» INFORMATION GIVEN
§
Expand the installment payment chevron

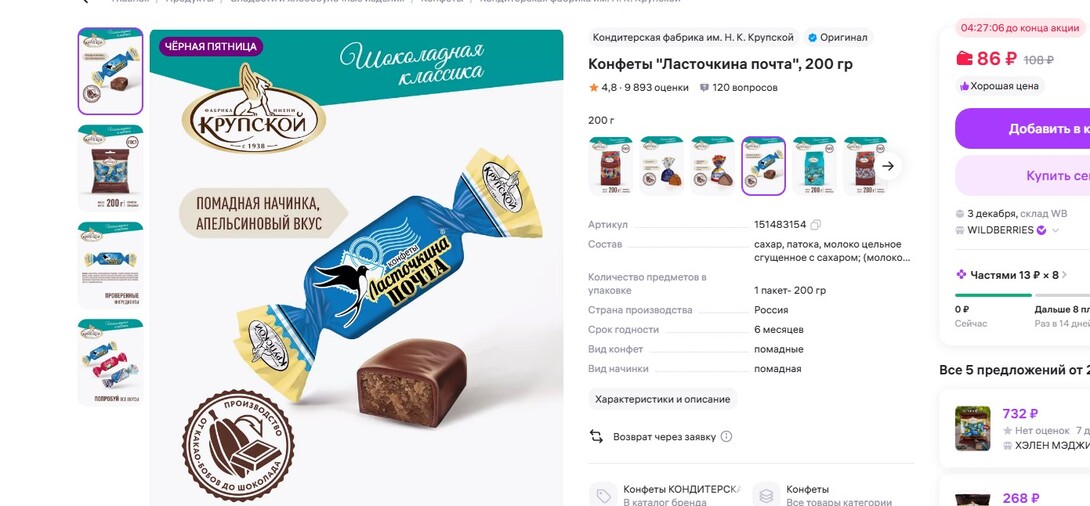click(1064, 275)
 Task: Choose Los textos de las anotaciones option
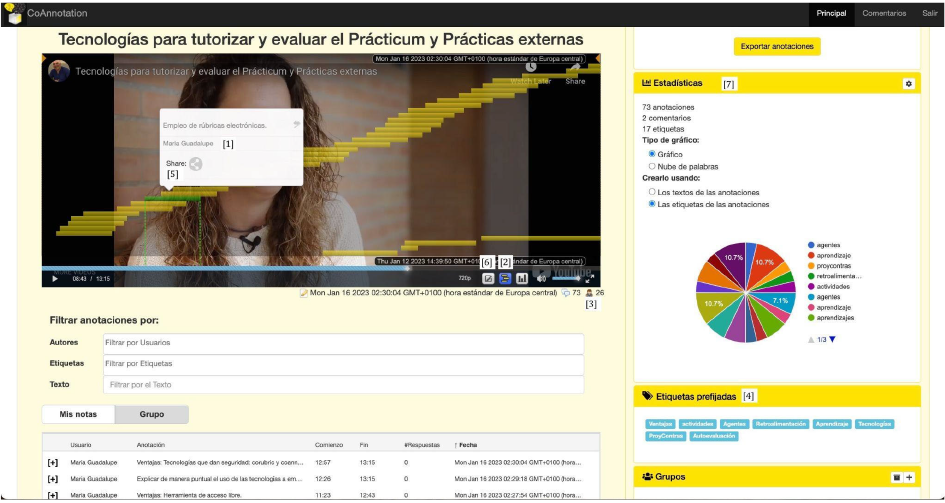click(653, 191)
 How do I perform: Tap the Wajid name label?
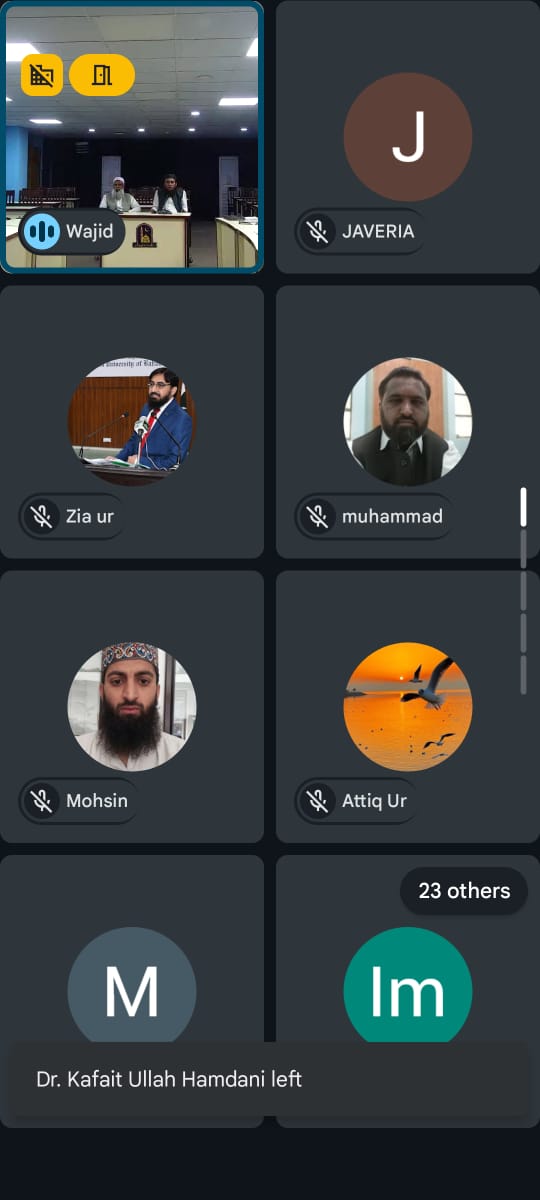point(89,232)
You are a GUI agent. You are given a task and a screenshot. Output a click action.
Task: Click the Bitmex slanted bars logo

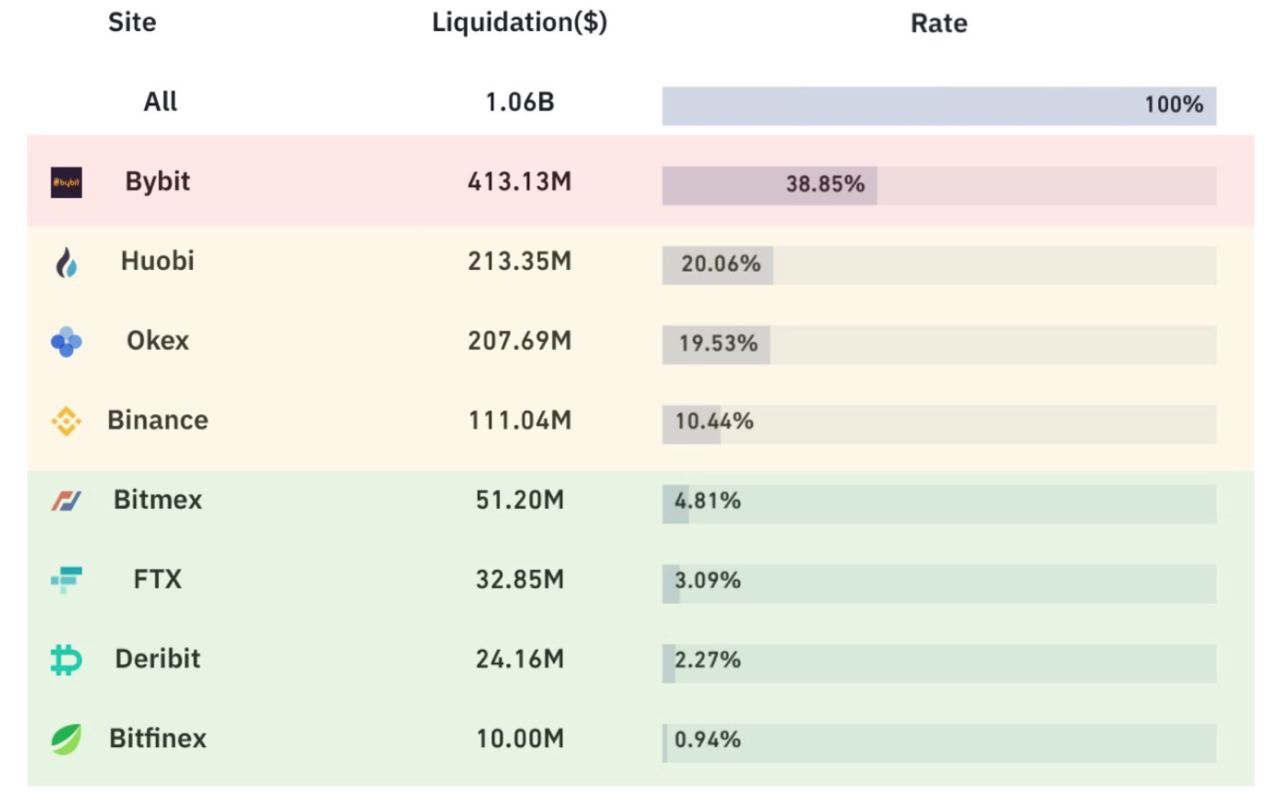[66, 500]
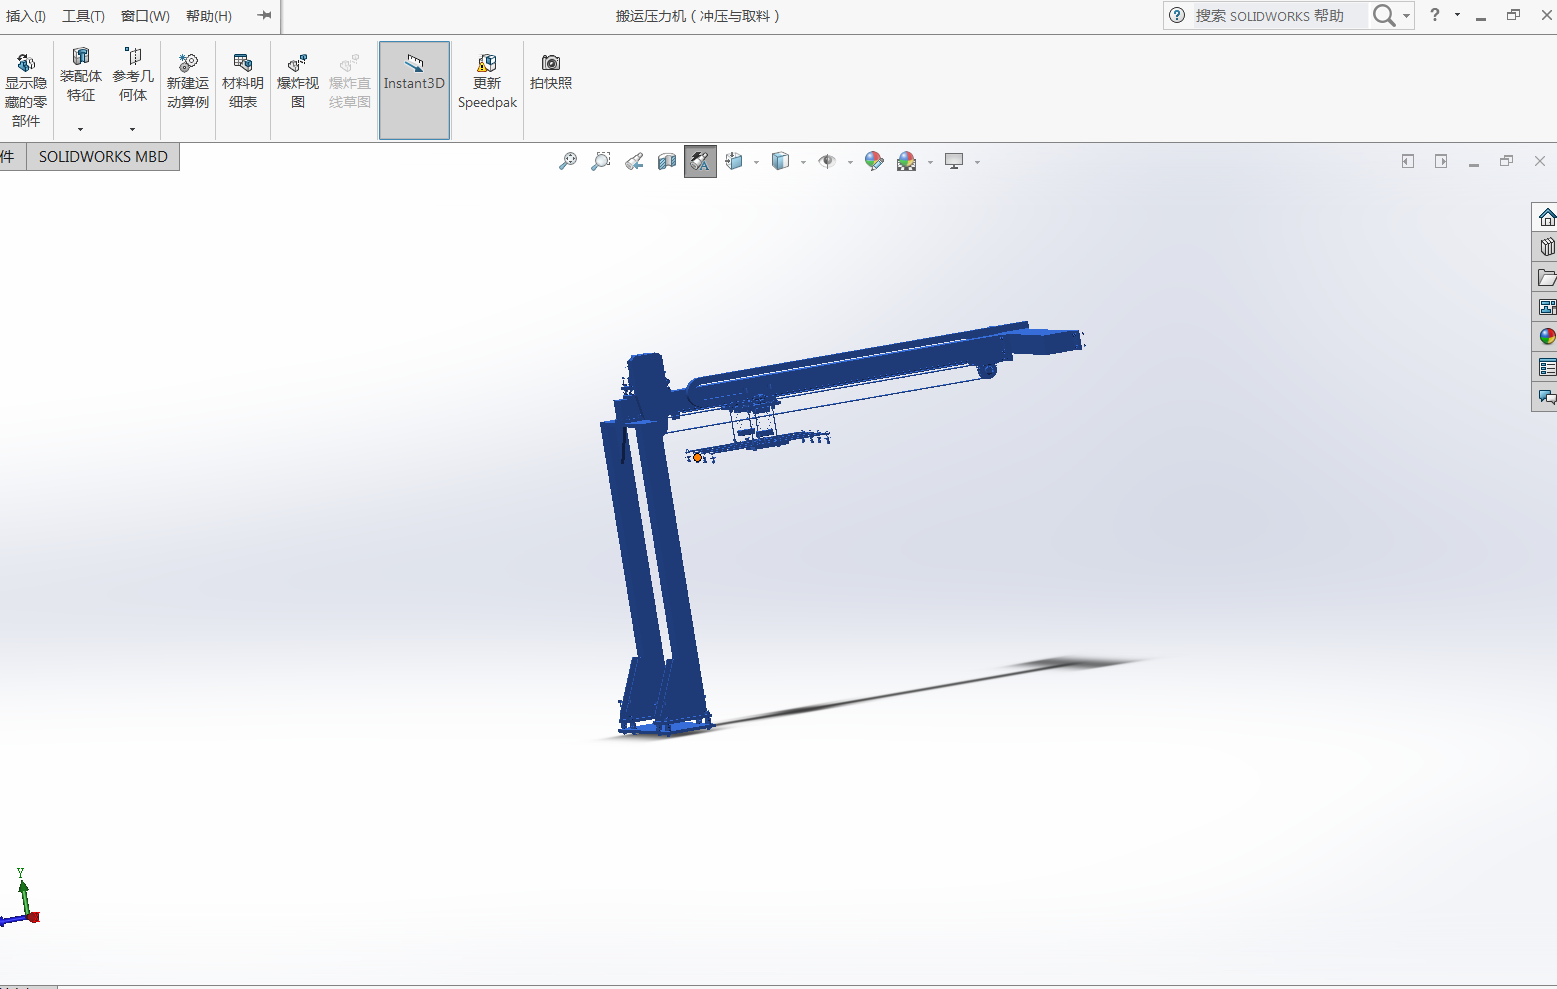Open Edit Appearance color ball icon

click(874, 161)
§
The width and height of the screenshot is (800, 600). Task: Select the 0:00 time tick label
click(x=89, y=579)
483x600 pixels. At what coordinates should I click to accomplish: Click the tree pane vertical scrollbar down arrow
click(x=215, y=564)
§
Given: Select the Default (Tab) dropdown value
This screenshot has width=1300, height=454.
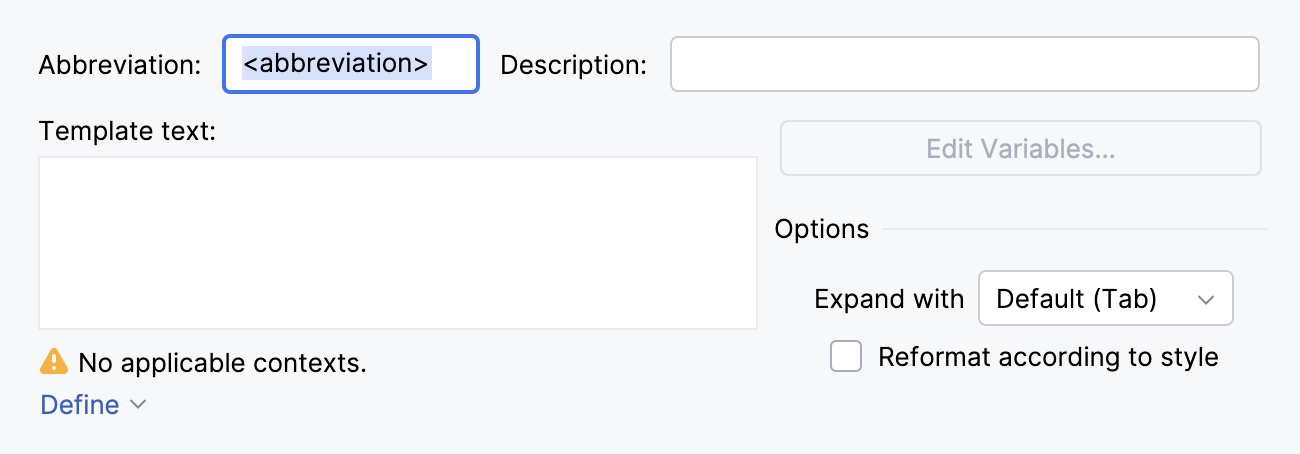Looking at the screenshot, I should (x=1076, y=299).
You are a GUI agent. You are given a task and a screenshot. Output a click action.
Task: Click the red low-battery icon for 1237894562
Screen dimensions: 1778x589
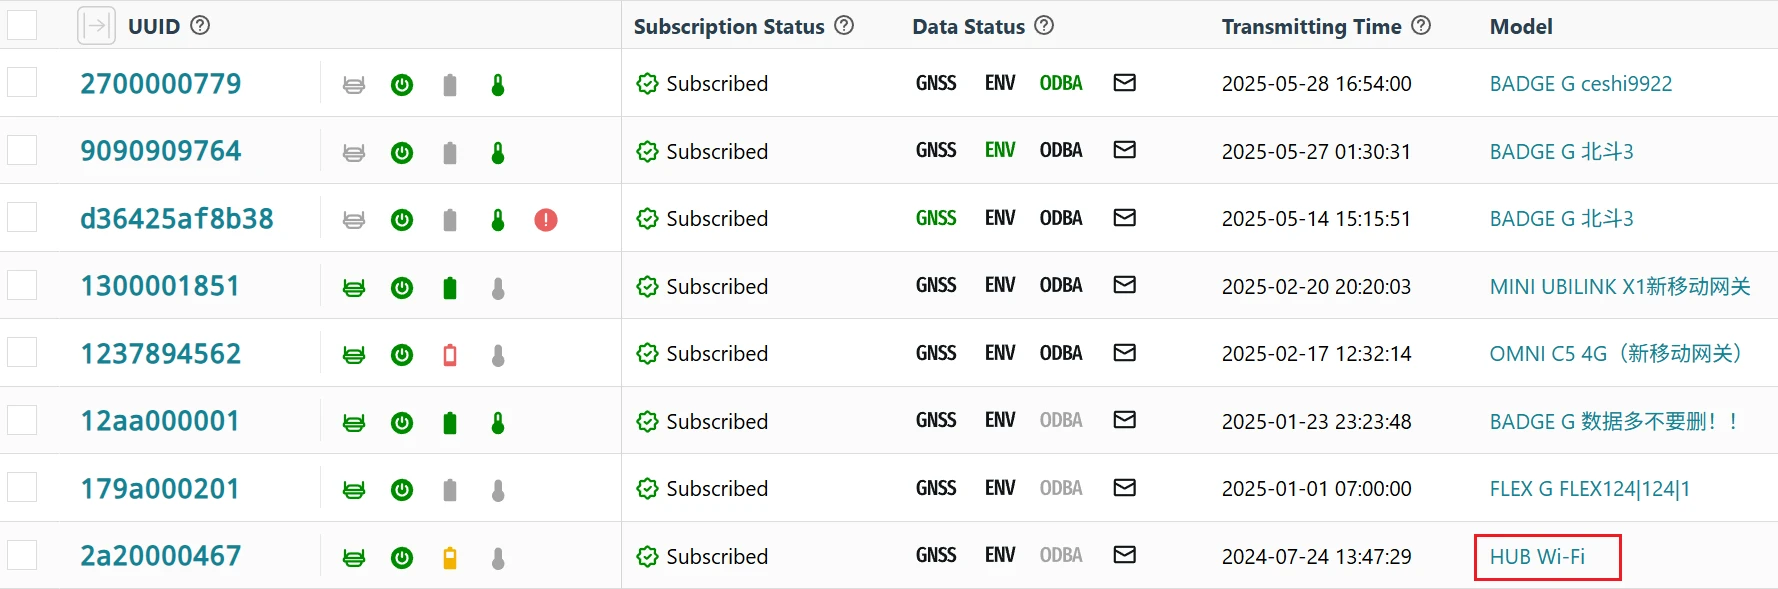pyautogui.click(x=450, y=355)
§
» WHAT IS ASKED
Copy the part of the listing that opens with the line containing "Expand the installment payment chevron" and closes with the line containing "click(874, 161)", both of those lines included, and leave the pictures out of your copy.

» RESULT FOR THIS EXERCISE
Expand the installment payment chevron

click(1064, 275)
 Task: Choose Los textos de las anotaciones option
click(653, 191)
 How do I perform: Tap the Wajid name label?
point(89,232)
You are a GUI agent. You are given a task and a screenshot. Output a click action.
Task: Click the Bitmex slanted bars logo

[66, 500]
Open Edit Appearance color ball icon

click(874, 161)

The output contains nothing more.